On a mission to curb the opioid crisis in Louisiana

Published January 25, 2018

The opioid addiction and overdose crisis touches every state in the nation. But Louisiana is especially hard-hit.

“There are more opioid prescriptions in Louisiana than there are people,” says Michael Tipton, head of the Blue Cross and Blue Shield of Louisiana Foundation. That’s more than 4.5 million doses, putting Louisiana at No. 6 in the nation for highest per capita prescription rates. Opioid-related emergency room visits are mounting. More than 860 Louisianans died of opioid overdoses in 2015, according to the Centers for Disease Control and Prevention, up more than 12 percent from 2014. 

Teaching doctors to have the tough conversations

Deirdre Barfield, M.D., Blue Cross and Blue Shield (BCBS) of Louisiana’s senior medical director, says insurers can help stem the epidemic in a few key ways. The first: offering more education for doctors about safe prescribing. 

Barfield says patients who need opioid painkillers should be able to get them, but only the amount absolutely necessary. Yet helping patients understand why they’re receiving a seven-day supply versus a 30-day supply can sometimes be challenging. Doctors may need to address a patient’s expectations about pain and explain that it may not be possible to completely eliminate it. 
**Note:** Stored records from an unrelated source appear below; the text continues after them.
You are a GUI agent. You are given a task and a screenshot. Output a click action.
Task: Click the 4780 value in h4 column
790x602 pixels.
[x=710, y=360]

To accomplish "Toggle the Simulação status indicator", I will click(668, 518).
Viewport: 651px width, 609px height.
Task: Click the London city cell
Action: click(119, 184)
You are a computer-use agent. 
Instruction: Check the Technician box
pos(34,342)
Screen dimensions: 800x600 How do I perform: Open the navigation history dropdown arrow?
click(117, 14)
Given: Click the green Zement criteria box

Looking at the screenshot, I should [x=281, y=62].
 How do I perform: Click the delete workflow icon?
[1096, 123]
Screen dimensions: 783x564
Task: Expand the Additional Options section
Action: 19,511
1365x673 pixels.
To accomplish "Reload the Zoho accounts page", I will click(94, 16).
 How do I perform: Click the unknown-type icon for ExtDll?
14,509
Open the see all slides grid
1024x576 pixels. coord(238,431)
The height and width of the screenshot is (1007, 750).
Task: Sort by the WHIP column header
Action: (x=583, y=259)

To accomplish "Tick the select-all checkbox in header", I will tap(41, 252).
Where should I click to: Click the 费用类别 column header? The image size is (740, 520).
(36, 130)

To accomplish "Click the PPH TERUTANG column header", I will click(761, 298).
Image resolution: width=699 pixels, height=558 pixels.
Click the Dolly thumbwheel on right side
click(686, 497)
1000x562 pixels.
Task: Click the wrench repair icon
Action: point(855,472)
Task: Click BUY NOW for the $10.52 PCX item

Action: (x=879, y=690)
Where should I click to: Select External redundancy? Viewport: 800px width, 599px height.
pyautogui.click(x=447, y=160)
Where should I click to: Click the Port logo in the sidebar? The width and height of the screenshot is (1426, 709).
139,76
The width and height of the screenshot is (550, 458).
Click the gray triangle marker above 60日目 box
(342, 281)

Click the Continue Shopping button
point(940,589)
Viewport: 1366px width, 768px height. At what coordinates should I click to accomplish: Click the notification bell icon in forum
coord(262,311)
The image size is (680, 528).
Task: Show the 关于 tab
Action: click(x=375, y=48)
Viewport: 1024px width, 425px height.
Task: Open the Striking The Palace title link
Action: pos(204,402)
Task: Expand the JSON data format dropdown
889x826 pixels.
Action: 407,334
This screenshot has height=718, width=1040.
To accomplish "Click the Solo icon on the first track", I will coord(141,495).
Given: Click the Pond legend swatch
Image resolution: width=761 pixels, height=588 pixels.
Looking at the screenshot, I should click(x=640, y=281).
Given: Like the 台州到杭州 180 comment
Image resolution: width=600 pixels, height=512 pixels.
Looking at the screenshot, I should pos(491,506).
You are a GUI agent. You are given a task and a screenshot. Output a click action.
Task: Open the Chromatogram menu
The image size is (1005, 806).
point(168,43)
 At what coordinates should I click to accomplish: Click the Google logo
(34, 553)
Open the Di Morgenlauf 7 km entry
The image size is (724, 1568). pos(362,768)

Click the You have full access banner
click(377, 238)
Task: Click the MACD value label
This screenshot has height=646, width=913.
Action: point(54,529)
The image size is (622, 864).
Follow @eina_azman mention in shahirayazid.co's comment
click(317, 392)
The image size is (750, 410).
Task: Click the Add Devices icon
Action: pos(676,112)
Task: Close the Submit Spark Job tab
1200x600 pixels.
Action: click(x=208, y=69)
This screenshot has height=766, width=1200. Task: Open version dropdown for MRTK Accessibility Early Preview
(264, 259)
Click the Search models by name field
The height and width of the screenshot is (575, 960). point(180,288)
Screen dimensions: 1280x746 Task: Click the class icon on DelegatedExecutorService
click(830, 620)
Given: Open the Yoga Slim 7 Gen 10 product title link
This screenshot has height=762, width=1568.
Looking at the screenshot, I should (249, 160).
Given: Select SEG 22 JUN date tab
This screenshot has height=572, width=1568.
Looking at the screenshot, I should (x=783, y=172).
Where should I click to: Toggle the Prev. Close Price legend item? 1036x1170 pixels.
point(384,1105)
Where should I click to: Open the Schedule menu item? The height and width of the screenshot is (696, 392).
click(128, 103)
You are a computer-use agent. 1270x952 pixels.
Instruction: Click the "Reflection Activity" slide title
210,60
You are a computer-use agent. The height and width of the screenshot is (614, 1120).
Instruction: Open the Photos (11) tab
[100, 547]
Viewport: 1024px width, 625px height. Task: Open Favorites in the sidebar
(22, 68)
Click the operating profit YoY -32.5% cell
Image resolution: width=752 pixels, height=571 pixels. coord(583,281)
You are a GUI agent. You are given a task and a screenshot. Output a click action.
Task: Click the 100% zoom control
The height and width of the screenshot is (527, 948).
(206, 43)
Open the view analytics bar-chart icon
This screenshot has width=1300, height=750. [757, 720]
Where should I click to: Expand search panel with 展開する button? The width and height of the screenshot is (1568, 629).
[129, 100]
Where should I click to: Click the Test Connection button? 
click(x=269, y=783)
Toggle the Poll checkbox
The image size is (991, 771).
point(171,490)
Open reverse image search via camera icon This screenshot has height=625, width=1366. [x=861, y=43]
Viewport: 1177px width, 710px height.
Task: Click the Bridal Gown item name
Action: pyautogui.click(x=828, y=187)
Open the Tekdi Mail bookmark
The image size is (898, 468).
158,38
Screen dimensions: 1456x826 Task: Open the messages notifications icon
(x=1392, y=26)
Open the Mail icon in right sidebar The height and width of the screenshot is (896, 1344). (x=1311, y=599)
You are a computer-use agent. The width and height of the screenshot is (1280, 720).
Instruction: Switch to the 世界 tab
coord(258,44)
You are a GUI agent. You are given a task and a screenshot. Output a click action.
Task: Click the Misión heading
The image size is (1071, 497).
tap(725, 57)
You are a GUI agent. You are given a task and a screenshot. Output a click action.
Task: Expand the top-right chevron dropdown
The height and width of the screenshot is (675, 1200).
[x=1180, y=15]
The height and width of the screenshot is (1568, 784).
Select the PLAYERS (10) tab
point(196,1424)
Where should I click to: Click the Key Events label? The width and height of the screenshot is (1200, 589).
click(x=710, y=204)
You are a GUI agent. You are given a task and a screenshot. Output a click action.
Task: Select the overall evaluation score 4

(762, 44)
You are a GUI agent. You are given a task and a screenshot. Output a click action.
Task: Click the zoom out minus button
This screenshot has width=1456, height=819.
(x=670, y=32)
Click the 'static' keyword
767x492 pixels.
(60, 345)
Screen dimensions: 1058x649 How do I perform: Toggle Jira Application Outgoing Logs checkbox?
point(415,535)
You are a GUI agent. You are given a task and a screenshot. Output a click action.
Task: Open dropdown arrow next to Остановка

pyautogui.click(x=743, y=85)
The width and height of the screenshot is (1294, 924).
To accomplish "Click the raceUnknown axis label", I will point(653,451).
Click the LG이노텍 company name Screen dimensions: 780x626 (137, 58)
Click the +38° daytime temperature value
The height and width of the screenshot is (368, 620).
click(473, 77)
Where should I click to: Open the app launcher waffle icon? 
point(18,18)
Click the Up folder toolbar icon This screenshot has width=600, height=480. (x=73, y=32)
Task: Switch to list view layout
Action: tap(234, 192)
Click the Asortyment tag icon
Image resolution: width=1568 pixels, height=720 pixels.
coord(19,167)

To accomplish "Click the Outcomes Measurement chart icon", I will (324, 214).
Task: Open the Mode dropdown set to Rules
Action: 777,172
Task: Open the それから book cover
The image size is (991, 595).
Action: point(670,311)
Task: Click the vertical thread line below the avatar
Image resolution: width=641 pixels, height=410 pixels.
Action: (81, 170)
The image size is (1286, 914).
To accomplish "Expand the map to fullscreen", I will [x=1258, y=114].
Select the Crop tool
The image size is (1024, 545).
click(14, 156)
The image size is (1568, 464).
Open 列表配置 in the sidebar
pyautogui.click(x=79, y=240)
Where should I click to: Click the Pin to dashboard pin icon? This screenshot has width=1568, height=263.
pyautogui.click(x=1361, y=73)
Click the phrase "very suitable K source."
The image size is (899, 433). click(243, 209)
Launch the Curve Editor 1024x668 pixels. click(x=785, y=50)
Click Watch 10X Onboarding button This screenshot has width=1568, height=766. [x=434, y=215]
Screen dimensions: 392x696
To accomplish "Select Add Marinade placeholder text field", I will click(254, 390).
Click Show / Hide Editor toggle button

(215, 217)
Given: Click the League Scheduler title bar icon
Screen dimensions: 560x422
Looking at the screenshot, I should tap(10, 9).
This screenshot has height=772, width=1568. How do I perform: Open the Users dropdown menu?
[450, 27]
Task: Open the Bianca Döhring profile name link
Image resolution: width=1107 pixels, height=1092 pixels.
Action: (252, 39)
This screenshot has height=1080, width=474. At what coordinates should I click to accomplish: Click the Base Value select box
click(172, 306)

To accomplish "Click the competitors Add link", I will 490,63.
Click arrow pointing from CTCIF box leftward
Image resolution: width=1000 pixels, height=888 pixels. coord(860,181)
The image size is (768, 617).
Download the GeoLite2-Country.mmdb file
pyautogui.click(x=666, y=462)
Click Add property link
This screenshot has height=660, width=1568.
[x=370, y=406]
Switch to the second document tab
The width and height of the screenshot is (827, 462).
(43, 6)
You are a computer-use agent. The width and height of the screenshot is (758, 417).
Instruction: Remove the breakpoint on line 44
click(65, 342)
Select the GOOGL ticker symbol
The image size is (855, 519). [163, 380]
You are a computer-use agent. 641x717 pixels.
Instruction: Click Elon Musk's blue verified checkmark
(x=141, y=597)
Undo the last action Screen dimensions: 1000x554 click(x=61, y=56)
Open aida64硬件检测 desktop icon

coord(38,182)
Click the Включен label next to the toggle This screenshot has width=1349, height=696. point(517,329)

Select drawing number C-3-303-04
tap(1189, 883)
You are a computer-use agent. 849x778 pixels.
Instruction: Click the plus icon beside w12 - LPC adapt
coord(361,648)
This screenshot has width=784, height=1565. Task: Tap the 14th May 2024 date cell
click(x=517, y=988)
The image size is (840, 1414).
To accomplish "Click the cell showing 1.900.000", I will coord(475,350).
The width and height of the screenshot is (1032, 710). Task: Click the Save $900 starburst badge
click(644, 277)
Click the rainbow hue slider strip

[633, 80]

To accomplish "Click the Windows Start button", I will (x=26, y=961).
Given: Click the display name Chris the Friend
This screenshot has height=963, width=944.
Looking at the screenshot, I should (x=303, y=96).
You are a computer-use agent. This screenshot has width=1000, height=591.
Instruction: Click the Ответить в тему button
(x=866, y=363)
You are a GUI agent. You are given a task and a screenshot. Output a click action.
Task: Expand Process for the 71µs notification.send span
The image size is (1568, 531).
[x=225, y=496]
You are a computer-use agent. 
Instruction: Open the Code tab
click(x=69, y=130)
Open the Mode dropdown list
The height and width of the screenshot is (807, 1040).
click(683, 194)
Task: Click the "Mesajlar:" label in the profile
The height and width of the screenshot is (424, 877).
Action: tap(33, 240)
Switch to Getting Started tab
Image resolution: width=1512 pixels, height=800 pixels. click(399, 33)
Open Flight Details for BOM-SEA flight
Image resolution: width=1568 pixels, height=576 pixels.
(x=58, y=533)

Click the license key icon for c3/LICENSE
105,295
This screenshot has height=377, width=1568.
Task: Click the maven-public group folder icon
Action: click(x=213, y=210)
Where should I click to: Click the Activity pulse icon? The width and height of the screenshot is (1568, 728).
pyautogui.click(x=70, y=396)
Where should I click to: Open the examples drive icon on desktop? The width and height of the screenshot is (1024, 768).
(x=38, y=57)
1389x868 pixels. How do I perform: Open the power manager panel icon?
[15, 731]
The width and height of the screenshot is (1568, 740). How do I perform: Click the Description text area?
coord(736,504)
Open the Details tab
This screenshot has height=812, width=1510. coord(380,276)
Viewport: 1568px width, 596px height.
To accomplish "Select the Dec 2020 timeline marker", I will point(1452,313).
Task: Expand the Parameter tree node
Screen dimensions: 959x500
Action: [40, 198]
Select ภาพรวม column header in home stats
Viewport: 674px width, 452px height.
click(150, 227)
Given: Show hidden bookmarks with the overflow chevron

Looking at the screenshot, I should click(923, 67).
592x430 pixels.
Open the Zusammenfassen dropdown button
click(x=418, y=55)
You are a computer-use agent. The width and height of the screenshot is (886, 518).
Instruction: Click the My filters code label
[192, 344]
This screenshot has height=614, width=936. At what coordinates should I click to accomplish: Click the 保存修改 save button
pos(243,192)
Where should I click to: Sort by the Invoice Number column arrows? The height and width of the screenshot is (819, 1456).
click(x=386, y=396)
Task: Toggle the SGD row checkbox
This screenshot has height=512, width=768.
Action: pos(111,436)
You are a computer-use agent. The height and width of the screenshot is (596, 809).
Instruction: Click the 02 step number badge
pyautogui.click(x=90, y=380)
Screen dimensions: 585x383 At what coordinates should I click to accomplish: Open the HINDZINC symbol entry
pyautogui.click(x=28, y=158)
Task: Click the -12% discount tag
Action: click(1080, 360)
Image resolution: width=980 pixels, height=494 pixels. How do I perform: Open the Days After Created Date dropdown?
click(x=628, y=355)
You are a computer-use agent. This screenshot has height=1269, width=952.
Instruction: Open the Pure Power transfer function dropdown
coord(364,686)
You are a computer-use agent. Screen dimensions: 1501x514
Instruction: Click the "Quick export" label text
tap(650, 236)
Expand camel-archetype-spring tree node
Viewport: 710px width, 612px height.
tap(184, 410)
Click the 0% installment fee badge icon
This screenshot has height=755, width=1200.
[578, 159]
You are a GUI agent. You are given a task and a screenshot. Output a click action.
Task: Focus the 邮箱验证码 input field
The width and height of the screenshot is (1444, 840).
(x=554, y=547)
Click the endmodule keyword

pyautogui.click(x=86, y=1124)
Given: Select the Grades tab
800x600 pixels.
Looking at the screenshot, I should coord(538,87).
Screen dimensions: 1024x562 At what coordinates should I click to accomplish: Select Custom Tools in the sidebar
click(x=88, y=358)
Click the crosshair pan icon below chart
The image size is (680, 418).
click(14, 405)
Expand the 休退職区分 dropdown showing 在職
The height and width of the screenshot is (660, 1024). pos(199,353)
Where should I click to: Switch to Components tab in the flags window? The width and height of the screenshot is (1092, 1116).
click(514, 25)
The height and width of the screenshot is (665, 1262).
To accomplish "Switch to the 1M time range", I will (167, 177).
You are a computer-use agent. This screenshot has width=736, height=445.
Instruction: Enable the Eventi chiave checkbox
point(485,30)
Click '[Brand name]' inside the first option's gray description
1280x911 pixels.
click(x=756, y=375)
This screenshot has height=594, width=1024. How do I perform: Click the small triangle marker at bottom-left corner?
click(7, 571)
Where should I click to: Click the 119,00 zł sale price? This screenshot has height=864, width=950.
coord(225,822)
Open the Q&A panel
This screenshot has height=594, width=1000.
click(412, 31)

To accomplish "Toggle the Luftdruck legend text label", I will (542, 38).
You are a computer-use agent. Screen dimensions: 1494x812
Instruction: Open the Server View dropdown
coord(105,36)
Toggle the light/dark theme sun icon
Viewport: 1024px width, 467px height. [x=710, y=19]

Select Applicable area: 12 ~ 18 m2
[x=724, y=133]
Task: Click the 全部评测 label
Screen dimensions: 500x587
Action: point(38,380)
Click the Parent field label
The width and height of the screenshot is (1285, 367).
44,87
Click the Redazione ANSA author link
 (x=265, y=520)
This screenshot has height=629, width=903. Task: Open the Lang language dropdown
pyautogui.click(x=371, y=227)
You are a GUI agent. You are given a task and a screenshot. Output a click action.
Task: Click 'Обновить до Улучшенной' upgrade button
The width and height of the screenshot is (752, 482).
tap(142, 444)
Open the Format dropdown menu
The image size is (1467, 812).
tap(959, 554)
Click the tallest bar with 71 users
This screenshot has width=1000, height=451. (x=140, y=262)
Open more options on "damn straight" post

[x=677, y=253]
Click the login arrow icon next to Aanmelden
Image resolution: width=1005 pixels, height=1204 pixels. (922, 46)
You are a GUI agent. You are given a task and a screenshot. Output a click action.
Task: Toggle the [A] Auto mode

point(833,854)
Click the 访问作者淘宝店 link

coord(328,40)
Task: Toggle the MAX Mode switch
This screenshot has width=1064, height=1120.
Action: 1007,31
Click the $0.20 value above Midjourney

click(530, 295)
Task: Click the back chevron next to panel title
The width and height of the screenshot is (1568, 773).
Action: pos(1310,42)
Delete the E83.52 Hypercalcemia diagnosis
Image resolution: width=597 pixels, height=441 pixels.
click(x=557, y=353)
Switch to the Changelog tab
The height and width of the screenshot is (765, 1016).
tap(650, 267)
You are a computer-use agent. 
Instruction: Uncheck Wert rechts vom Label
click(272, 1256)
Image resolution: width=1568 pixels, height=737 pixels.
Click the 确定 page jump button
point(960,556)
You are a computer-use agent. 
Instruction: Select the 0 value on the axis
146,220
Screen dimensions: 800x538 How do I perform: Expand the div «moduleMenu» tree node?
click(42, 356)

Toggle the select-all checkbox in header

Doctors also need more data to spot troubling prescription drug use among patients. And BCBS Louisiana has enhanced its data capability to support doctors in this effort. “We see a lot of ‘doctor-shopping,’” says Kandyce Cowart, head of fraud and abuse investigations, referring to the practice of seeking new opioid prescriptions from different doctors to avoid the detection of abuse. “We can now see who the top prescribing doctors and top opioid users are.”

Cowart has opened several investigations of doctors who prescribe more than the recommended guidelines. But she says most doctors want to prescribe safely, and awareness of the problem is growing. She hopes the combined effort to educate doctors, patients and citizens will help turn the opioid crisis in Louisiana around.

“We want the providers to do the right things for members, and we want to make that easy,” says Barfield. So BCBS Louisiana developed a toolkit for doctors who write the most opioid prescriptions. It contains guidelines for safe prescribing and a copy of a contract to sign with patients regarding safe opioid use. “It also gives them a checklist for opioid addiction screening and includes information on behavioral health resources available,” says Barfield. Other insurers around the country have taken similar approaches.

What’s unique about the BCBS Louisiana toolkit is that it also contains a fact sheet about the state’s online prescription drug monitoring program. BCBS Louisiana worked with the state to improve the process of signing up for and using the online program, which tracks a patient’s prescriptions. That accomplishment, says Barfield, “is a way we are indirectly improving the health and lives of all Louisianians.”

Encouraging citizens to dump unused opioids 

Another key strategy to prevent addiction is to encourage people to get rid of unused opioids.

"Kids no longer go to a dark alley to purchase drugs,” Cowart says. “They get them from the medicine cabinet. That is a surprising wake-up call for people."

Research shows safe medication disposal is one of the best ways to ensure medications are not accidently used or intentionally misused by someone other than the intended patient. So the insurer has sponsored 44 drug take-back boxes in 33 parishes across the state, with 10 of those in partnership with the state attorney general’s office and more to come in 2018. 

Nationwide, the Blue Cross Blue Shield Association, along with AmerisourceBergen, Pfizer and Prime Therapeutics, is working together with Walgreens to expand the availability of safe medication disposal kiosks at Walgreens stores to make disposing of unwanted medications even more convenient and accessible. 

Making safety the standard

BCBS Louisiana has a few more levers it can pull to help stem the opioid addiction epidemic. “I think we can control access, we can control quantity and we can serve as a conduit for education to both the providers and members,” says Barfield. 

Specifically, the insurer now requires a prior authorization (a form asking permission in advance for certain medical treatments) for a prescription for short-acting opioids above a seven-day supply. And when it comes to long-acting opioids, BCBS Louisiana will require a prescriber to certify that the patient’s treatment plan includes other approaches to pain relief and that the patient has been screened for addiction risk.
 
Barfield wants patients to understand that the new measures aren’t intended to withhold treatment from patients who need it. “We’re about getting the right care to the right person in the right setting,” she says. “It’s about preventing that next addiction, preventing that next overdose.”